**Directions:**
Copy out every line of the records where the string "Tick" occurs.
══ Records to use
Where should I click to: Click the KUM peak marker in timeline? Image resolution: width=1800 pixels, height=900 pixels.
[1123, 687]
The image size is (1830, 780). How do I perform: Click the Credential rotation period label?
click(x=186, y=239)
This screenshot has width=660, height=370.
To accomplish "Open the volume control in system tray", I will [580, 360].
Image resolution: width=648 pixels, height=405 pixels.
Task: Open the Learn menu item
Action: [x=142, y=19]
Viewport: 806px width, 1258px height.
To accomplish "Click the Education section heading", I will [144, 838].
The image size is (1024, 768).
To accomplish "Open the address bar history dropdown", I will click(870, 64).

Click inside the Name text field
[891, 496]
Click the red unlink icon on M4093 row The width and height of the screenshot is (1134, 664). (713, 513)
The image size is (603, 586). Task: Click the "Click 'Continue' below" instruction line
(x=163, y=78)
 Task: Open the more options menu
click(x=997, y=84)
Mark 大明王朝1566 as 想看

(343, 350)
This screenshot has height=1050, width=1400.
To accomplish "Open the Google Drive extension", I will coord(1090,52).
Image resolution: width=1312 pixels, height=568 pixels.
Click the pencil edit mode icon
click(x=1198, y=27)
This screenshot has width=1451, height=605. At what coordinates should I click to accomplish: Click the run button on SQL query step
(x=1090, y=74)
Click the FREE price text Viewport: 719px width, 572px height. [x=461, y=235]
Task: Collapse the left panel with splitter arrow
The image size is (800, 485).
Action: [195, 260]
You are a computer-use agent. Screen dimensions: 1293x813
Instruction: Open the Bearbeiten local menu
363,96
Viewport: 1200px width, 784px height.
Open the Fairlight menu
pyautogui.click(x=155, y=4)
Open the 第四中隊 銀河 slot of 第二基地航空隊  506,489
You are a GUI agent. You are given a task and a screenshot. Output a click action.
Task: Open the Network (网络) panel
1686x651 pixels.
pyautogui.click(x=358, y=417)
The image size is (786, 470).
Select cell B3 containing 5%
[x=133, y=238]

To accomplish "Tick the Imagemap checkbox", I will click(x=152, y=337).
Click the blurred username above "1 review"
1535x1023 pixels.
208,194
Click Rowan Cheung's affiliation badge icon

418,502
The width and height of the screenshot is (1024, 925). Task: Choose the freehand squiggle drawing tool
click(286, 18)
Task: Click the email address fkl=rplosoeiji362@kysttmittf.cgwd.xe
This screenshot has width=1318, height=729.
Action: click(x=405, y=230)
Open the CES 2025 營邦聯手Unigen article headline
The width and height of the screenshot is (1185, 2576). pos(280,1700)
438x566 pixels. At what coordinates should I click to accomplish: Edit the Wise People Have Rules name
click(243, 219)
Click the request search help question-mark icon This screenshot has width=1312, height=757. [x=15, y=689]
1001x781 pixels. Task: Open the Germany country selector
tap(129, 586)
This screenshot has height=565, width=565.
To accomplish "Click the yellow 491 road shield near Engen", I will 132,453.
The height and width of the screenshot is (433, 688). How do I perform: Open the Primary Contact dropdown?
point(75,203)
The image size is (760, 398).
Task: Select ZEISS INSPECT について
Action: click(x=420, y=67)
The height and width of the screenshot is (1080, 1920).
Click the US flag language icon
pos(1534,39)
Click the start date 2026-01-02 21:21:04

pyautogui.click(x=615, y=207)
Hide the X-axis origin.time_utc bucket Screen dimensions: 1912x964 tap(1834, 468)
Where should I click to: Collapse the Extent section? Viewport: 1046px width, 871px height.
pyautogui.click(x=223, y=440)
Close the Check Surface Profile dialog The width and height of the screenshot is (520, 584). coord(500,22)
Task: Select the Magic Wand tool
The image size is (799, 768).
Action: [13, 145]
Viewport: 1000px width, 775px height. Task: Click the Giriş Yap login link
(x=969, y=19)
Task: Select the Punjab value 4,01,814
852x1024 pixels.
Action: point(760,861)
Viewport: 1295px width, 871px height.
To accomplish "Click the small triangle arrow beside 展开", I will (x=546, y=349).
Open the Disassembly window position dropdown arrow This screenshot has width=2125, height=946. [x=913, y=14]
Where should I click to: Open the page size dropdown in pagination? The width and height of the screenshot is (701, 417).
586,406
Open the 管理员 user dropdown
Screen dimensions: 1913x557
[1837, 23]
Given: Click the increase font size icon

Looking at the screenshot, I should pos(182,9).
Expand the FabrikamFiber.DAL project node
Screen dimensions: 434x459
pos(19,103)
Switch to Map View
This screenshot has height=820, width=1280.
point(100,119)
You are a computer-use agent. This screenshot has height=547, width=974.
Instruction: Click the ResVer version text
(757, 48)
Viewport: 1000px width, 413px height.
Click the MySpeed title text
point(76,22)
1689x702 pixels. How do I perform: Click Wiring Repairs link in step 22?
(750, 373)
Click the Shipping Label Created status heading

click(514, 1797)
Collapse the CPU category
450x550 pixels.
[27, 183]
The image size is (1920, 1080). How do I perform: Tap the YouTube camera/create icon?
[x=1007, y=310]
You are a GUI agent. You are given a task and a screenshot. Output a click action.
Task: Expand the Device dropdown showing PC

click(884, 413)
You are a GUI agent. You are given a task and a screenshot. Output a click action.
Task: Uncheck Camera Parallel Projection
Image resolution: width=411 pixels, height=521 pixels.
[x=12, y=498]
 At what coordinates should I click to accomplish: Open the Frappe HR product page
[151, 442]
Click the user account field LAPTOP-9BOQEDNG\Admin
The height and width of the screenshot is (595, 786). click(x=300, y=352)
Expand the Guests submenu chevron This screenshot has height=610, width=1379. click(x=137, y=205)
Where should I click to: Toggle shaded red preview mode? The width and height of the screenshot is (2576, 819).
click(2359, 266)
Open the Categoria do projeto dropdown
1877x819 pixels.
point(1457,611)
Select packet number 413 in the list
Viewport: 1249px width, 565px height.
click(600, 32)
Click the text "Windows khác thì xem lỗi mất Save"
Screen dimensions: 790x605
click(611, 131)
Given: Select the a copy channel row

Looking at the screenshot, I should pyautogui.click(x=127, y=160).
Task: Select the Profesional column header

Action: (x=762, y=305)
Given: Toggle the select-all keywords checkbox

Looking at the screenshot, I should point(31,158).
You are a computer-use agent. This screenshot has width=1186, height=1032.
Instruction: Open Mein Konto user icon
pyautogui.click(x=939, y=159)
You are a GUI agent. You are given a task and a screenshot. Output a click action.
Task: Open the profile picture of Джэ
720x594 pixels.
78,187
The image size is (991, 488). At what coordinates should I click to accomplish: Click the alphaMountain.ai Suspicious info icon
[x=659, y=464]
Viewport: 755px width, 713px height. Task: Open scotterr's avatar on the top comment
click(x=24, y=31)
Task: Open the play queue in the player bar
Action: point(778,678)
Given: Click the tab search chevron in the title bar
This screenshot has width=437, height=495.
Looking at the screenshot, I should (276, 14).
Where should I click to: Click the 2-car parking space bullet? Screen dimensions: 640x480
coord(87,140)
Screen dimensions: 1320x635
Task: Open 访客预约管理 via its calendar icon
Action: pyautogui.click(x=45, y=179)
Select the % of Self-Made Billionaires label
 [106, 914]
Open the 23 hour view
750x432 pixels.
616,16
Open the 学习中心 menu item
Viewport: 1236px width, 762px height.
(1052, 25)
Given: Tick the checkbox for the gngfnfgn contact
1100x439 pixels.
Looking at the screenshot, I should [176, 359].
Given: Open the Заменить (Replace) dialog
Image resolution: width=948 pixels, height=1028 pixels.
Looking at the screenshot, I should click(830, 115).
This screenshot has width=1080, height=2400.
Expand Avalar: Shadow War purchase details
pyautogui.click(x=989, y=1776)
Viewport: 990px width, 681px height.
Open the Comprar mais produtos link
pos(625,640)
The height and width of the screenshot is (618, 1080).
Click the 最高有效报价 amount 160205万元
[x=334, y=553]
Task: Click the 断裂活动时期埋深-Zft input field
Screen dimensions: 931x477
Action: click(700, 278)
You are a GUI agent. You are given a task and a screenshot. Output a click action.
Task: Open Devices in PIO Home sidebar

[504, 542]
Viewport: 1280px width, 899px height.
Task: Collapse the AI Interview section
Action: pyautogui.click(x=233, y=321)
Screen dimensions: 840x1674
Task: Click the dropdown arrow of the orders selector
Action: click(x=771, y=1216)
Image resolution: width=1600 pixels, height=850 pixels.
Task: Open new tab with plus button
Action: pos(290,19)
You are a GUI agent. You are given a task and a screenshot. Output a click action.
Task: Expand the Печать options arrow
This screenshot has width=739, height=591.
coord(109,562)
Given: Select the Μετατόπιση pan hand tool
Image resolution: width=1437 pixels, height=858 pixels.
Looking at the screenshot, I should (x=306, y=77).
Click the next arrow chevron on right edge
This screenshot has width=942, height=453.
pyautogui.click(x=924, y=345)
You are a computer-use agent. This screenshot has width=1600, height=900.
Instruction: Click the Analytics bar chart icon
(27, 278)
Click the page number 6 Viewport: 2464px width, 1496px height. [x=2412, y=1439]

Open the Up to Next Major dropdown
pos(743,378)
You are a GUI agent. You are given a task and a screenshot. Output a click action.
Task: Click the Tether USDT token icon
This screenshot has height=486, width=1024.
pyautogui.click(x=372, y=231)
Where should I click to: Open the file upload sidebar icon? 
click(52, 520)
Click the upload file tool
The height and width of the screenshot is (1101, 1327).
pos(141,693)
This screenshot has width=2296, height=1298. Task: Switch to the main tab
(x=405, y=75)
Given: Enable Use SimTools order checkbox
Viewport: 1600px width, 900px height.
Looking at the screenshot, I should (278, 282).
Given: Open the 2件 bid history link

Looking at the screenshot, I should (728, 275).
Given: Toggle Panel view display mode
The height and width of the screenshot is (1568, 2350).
════
**Expected answer:**
To accomplish "Tick the Imagemap checkbox", I will click(x=152, y=337).
Given: Tick the checkbox for the gngfnfgn contact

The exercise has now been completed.